I don’t know exactly how to move forward from here. I may be the captain of this ship, but there’s no definitive map for where we are, or where we must go, though we’ve been given some clues. If we truly want to engage in the work of restoring what was made ugly into something beautiful again, we’re going to have to roll up our sleeves. We’re going to have to read more, research more, spend a lot more time thinking through what and how we should discuss, highlight, and share. We need to get serious about providing resources for people to grow in their faith, not just show them the horror show in Rome and hope they don’t lose it.

It may mean fewer, but better posts, with more time in between. It may mean new features added on to the site that have been on the back burner for years. It’s going to mean more collaboration with all of you to tell us what we can help you with.

Are you a homeschooling mom? What are you looking for?

Are you a husband and father trying to find a way to network with other men of like mind? How can we connect you?

Are you a parish priest who needs resources for your parishioners? What can we make?

Are you a new Catholic — or just new to tradition — trying to figure out what you should read and where you should go? Tell us what you lack.

Whoever you are, whatever you need, help us help you. This should be more than just a place where you come for information. It should be a real community. The internet now makes possible the kind of networking and distribution of resources that just a generation ago were unimaginable. Let’s use them! We have hundreds of thousands of visitors here each month. How can we all help one another?

I’ll be candid: I’m terrified to open this door. I already feel overwhelmed, burned out, and emotionally drained to my absolute limits.
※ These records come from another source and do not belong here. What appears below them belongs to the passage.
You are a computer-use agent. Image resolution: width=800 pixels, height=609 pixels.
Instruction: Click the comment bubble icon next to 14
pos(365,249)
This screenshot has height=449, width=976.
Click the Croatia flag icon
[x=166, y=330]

But the way I see it, I can either give up and throw in the towel, or I can dig in and find a new way to do more, and better. At this time when our little publication has reached a surprisingly wide audience, how can we use our superpowers for good?
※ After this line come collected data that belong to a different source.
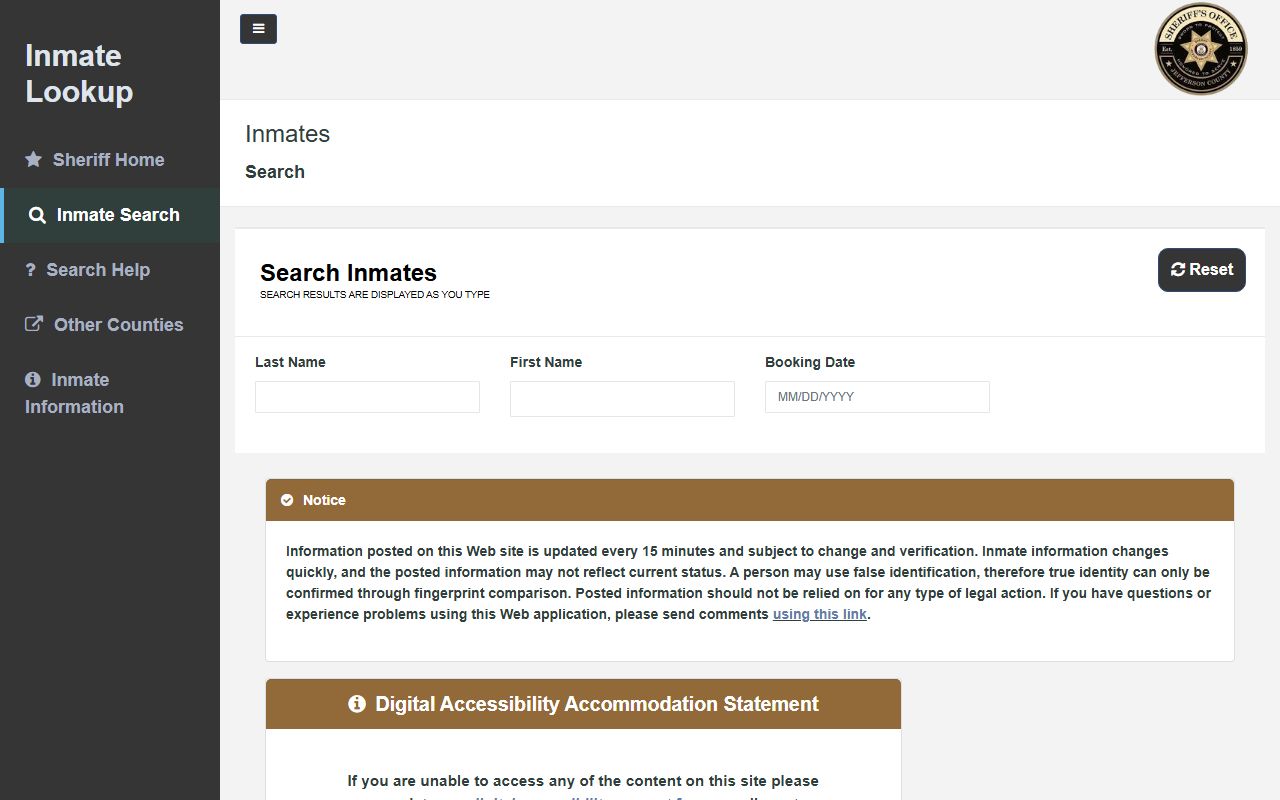The height and width of the screenshot is (800, 1280).
Task: Click the check icon in the Notice header
Action: 287,500
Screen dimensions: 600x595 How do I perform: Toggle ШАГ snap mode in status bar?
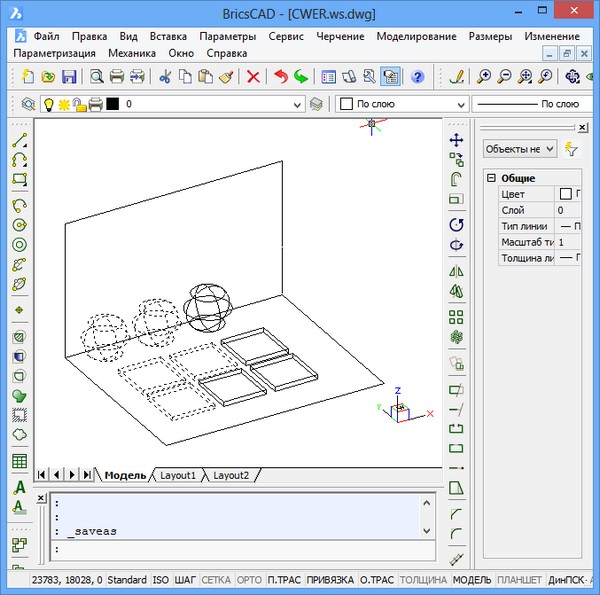[x=186, y=580]
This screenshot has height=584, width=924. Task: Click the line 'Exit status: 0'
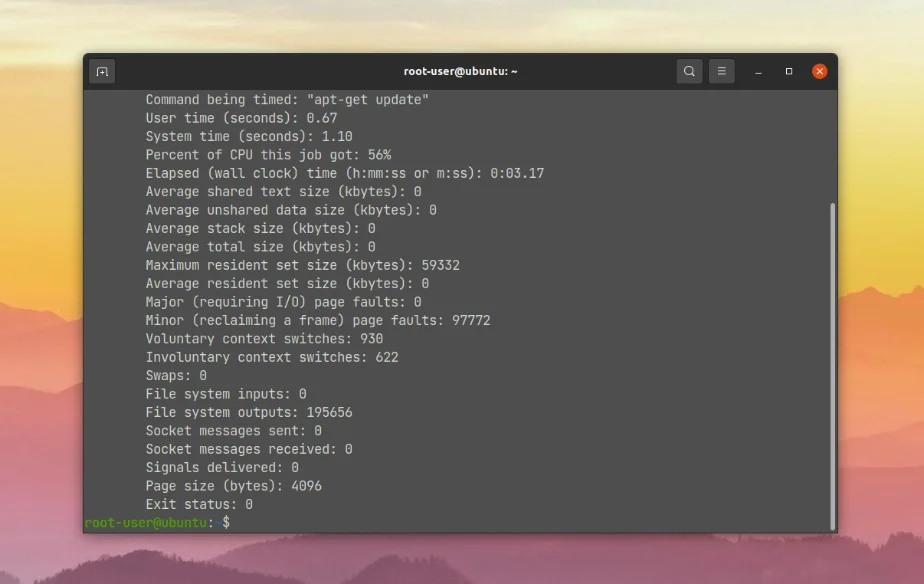tap(198, 504)
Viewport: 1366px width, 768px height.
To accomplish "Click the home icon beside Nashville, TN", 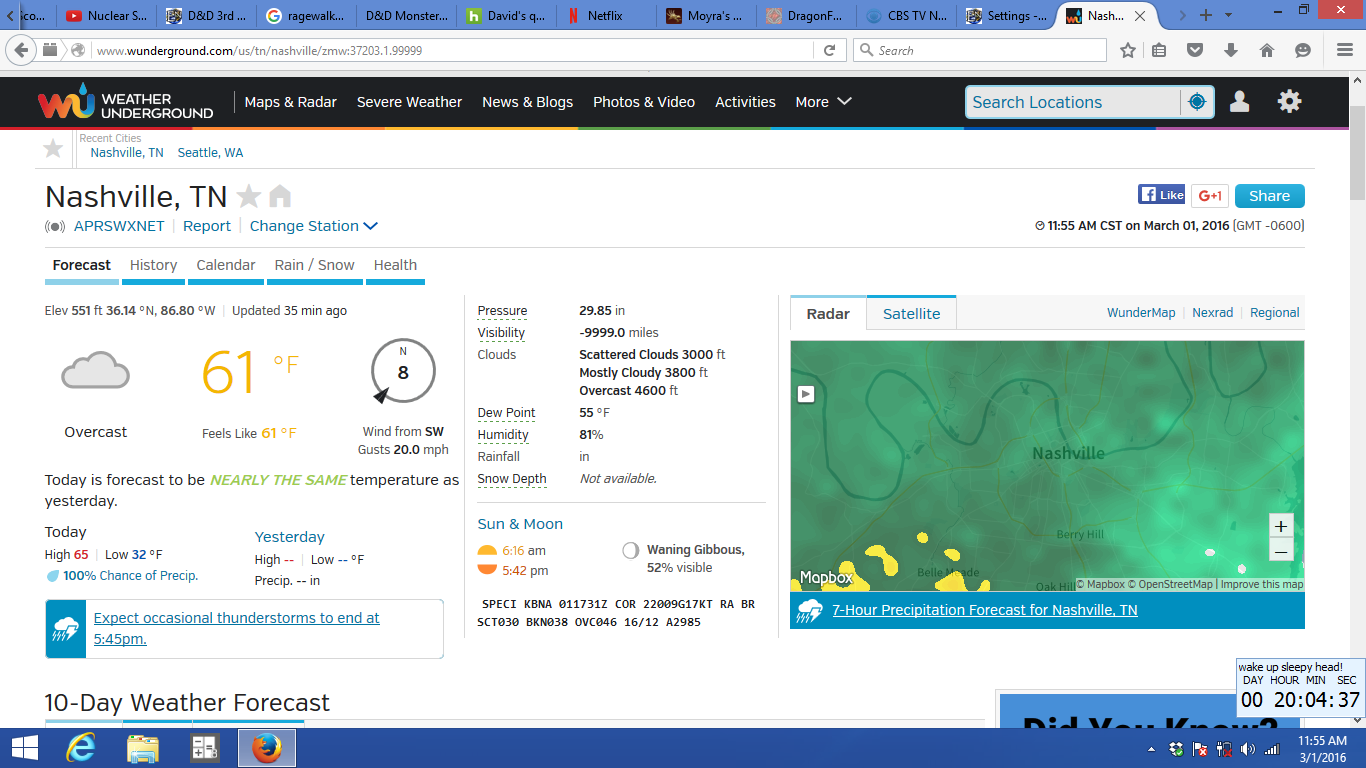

And while what I am asking for here is your input and suggestions — knowing full well I can’t implement them all — I will also remind you that we need your financial support. We hit our goal last month, thanks in large part to one anonymous donor. But it’s a new month, with new bills, and we’re not doing so hot on the latest campaign. Remember, every little bit helps. (And for those who keep asking: yes, you can donate by mail.)

It’s time to turn the corner. Everything in me is screaming that we had so much momentum in bringing the fight against the revolution that we’re overcommitted to that path. We’ve won some major battles. The tide of public opinion among orthodox Catholics has definitively turned.

But we can’t leave all these people blinking in the sunlight with nowhere to go. The question that is always asked of me is: “what do we do now?”

The answer, I suspect, is, “What we’ve always done. Live our faith, and by so doing, change the world.”

Please pray that I find the strength and guidance to chart out a new and better course. We’ve got to do a better job of helping people get to heaven. If we fail at that, the rest of this is just a waste of time.